DIRECTIONS: Can you reproduce, without any change, the lines that start with the one containing "Viewport: 246px width, 216px height." and end with the one containing "[x=220, y=286]", with both of those included?

RECORD EXCERPTS:
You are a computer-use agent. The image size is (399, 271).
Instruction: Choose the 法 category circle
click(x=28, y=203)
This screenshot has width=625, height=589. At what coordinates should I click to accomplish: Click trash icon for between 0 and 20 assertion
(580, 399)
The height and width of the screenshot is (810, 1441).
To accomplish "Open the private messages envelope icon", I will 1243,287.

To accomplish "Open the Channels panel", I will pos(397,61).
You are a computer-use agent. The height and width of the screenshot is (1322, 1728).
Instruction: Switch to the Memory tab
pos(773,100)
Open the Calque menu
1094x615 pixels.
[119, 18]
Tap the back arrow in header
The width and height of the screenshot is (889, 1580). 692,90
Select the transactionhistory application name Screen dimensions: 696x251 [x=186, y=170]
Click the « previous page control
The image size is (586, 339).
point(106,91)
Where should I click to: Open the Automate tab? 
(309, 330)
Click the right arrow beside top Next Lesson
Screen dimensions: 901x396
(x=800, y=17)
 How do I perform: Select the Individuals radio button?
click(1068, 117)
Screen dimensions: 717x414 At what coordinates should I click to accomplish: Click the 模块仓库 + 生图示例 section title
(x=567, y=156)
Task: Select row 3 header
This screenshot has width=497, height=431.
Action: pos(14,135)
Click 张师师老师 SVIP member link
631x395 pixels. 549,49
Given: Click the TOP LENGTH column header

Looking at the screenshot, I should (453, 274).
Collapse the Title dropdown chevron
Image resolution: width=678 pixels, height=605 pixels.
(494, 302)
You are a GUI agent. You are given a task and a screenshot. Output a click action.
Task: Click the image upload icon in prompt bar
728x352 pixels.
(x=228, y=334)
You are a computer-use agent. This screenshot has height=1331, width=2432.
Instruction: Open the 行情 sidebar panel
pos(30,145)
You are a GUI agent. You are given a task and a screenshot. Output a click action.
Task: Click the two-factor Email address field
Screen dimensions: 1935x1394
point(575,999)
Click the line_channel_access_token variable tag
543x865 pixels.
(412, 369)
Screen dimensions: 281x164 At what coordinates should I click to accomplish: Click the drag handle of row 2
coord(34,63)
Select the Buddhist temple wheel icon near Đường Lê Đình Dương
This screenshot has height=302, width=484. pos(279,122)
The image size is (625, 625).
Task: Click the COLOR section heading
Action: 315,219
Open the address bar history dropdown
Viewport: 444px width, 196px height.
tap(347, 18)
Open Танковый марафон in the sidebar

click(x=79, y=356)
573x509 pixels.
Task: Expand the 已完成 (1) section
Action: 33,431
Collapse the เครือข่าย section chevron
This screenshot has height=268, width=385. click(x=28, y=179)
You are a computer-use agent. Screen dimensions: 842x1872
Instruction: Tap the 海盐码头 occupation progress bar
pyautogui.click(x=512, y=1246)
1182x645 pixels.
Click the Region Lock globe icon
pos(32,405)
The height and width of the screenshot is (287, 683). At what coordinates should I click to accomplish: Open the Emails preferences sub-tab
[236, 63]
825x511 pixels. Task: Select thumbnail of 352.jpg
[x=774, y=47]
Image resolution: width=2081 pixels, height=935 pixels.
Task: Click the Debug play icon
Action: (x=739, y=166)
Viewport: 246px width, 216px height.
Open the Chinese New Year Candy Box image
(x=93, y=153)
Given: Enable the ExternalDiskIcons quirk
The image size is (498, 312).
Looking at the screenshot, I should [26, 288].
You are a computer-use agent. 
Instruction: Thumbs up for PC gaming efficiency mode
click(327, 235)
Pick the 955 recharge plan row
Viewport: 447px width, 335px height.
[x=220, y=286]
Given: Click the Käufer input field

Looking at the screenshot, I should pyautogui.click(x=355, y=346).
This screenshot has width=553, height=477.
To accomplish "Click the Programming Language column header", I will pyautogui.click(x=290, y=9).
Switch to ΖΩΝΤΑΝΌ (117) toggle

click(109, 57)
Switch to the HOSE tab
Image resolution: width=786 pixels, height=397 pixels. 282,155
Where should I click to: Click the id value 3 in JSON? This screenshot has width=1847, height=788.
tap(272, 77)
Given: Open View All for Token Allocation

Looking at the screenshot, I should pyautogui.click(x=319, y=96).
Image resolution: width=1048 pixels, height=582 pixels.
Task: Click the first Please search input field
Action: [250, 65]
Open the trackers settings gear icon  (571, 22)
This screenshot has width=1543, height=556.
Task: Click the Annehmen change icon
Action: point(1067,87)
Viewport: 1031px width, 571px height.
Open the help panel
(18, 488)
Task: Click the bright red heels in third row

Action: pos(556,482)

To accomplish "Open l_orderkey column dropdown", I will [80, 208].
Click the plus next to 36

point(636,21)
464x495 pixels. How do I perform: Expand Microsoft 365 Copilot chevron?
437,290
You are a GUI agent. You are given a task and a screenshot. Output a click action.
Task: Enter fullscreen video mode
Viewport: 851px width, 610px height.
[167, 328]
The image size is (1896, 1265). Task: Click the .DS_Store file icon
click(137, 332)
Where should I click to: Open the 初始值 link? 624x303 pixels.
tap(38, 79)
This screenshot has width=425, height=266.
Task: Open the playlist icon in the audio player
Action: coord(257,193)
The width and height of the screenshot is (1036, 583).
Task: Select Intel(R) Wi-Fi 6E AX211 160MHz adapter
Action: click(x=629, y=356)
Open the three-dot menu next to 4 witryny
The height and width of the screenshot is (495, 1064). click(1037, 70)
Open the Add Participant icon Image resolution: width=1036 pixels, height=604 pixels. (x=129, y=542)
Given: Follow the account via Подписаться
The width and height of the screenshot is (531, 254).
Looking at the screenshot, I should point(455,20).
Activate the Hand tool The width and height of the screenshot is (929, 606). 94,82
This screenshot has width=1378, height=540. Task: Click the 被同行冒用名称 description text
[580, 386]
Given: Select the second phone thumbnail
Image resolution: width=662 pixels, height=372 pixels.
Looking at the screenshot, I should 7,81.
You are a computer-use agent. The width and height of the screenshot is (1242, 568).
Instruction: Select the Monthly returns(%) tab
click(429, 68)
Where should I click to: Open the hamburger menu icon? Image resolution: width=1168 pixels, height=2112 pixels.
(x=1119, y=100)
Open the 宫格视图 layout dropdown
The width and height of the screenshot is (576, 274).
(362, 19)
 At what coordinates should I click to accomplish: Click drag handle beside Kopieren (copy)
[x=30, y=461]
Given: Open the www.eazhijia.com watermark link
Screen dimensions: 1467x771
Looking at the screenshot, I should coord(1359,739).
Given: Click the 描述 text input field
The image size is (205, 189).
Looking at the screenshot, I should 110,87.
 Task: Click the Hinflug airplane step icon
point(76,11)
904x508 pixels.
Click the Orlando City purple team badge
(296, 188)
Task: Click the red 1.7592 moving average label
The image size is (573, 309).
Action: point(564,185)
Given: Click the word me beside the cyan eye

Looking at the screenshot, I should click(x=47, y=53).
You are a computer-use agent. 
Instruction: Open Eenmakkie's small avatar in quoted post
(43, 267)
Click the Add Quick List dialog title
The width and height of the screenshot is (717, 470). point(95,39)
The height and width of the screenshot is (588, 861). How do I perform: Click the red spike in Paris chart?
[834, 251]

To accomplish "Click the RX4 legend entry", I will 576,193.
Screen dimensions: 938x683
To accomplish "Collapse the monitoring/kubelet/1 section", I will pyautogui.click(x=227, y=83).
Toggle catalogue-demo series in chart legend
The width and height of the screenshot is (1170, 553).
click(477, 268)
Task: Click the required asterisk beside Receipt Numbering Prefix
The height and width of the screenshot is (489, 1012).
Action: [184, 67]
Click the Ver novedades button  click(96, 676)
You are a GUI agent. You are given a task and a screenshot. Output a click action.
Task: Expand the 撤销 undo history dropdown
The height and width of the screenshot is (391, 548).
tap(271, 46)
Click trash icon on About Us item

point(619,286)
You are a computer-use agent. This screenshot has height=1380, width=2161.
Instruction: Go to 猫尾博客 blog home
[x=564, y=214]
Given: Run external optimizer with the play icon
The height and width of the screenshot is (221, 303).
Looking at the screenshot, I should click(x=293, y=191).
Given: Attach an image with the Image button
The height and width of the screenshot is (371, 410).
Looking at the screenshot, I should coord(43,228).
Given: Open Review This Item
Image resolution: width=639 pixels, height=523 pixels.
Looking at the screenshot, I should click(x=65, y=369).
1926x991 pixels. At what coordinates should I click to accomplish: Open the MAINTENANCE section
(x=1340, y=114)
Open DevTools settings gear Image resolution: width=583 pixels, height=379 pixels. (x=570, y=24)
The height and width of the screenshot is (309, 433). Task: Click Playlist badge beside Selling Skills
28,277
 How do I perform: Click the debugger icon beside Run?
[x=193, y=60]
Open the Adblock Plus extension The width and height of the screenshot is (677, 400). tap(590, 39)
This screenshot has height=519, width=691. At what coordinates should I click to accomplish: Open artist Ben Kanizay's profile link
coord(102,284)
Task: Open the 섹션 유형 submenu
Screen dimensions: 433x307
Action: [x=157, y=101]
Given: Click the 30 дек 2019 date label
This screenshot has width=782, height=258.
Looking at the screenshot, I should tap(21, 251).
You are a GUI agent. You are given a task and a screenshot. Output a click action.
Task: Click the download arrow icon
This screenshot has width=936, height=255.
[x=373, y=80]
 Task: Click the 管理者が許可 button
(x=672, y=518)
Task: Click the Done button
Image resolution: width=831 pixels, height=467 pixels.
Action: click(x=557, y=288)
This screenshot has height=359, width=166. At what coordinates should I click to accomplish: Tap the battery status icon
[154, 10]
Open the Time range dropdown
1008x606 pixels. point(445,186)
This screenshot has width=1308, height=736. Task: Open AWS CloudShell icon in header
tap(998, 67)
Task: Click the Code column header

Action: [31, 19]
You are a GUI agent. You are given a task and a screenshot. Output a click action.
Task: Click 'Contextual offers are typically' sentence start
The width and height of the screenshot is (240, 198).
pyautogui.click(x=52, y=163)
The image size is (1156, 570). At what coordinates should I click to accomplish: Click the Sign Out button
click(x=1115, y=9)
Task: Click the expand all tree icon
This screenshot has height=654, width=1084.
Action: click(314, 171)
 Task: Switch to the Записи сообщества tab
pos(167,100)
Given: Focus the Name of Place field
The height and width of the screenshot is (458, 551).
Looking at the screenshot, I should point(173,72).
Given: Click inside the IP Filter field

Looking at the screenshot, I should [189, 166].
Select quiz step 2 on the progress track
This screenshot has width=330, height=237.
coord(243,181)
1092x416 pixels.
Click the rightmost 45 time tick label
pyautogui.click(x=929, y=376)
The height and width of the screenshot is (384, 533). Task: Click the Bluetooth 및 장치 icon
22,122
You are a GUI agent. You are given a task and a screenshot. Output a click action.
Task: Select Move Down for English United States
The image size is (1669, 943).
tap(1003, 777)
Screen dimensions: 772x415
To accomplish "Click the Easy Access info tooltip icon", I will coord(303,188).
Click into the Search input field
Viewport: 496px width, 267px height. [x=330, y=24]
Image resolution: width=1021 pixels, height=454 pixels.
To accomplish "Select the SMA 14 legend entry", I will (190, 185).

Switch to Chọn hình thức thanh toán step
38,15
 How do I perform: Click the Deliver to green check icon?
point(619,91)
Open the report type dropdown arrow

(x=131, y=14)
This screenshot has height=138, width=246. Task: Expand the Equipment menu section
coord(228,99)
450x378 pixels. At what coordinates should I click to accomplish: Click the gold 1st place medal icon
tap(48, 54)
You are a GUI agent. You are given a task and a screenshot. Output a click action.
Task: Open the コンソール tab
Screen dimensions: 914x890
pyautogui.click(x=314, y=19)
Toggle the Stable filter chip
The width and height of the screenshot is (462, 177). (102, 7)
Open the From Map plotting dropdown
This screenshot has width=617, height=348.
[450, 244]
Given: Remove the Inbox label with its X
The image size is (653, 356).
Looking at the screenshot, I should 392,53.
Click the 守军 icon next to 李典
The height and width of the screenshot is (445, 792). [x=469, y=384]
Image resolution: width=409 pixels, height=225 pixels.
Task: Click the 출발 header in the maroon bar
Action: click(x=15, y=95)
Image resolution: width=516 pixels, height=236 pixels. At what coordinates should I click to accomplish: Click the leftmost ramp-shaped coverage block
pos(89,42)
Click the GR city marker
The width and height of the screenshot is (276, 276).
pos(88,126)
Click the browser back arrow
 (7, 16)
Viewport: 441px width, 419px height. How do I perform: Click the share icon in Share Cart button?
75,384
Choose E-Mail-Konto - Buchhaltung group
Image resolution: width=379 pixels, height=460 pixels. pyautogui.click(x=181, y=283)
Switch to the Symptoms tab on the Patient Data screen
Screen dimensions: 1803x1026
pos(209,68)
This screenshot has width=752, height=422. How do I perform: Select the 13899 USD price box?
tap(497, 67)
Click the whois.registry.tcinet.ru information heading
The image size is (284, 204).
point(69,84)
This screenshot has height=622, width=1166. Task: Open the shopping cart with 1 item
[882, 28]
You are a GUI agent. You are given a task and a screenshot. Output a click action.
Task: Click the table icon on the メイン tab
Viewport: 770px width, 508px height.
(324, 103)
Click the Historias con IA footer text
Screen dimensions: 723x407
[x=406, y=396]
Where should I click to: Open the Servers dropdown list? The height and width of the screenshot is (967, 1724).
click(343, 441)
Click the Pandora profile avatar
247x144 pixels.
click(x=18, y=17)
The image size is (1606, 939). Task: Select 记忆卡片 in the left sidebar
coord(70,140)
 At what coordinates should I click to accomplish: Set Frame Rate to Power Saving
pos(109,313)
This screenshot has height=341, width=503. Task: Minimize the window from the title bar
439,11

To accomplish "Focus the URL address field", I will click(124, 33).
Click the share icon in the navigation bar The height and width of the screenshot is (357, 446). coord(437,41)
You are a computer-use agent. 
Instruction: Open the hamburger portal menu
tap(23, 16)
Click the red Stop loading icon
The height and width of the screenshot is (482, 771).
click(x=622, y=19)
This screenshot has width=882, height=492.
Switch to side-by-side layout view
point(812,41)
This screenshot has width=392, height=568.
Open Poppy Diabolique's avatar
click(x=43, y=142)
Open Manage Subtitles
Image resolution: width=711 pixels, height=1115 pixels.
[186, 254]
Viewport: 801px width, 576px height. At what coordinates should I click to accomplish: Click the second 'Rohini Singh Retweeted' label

THE RESULT:
Viewport: 246px width, 216px height.
Open the Chinese New Year Candy Box image
(x=93, y=153)
Given: Enable the ExternalDiskIcons quirk
The image size is (498, 312).
Looking at the screenshot, I should [26, 288].
You are a computer-use agent. 
Instruction: Thumbs up for PC gaming efficiency mode
click(327, 235)
Pick the 955 recharge plan row
Viewport: 447px width, 335px height.
[x=220, y=286]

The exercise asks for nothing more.